Lentorama 2022: It Happened on Easter
Day 37: A planter gets planted
The Harrison family has roots in Virginia going back to around 1630, when Benjamin Harrison arrived and quickly established himself. Within three years he was made clerk of the state's Governor's Council, setting a course in public service that future Harrisons - many also named Benjamin - would follow.
Notable among them is Benjamin Harrison V, who by the age of 20 was managing several plantations covering thousands of acres (which included a manor house, a grist mill, a fishery, and a number of slaves). This all was due to the untimely death of Benjamin Harrison IV, who also left other plantations to others of his 10 children.
Harrison flourished, and followed in his father's footsteps by being elected to Virginia's House of Burgesses (although he was too young to serve when first elected, which makes you wonder how he got elected in the first place). Harrison quickly fell in with those opposed to direct British rule, and served on several bodies which argued that colonists should have a voice in the laws (and taxes) applied to them.

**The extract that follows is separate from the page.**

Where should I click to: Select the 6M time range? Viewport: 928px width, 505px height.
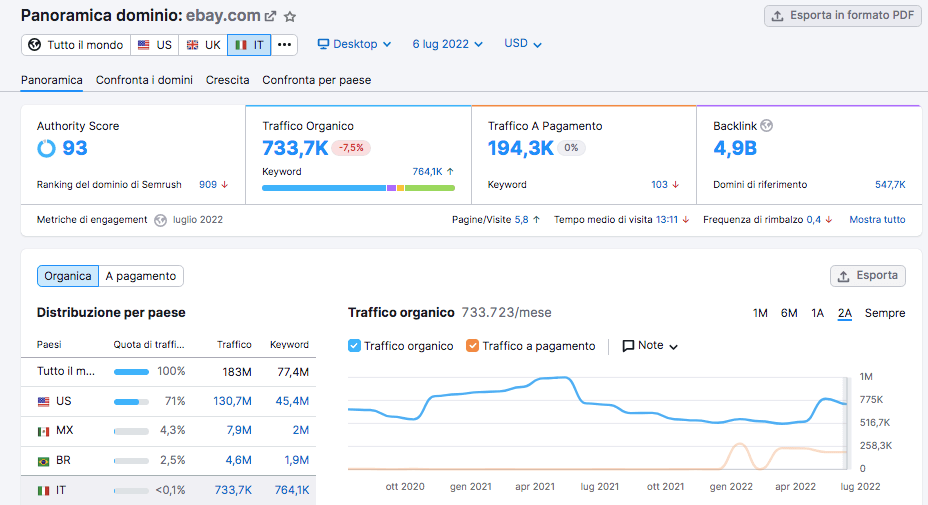(x=789, y=313)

Not surprisingly, Harrison was voted to be a delegate to the First and Second Continental Congresses (one of his roomates at the latter was George Washington), and would be one of the signers of the Declaration of Independence. He spent most of the Revolutionary War in Virginia, serving in the new House of Delegates and working with the fledgling government to secure military aid for the southern states.
Just a month after the American victory at Yorktown, Harrison became the fifth governor of Virginia, and focused mainly on maintaining peace and improving the local economy, which the war had damaged greatly. After his term he returned to the legislature, where he served until his death on April 24, 1791, of unknown causes (though he was often in ill health thanks to what one source calls his "persistent corpulence").
For all that, Harrison's greatest legacy may be that he fathered one president - William Henry Harrison - who then fathered another - Benjamin Harrison. Who, as you might have noted, was not one of the line of Benjamin Harrisons. Benjamin Harrison V's oldest son was Benjamin Harrison VI, who like his dad was a planter and state politician. He would father Benjamin Harrison VII (with his first wife after the death of his second wife), and he would beget Benjamin Harrison VIII, and after that I can't bother to look. One other notable detail of the Harrisons is that they are also related to Abraham Lincoln through Thomas Harrison, who established a branch of the Harrison family in the Shenandoah valley.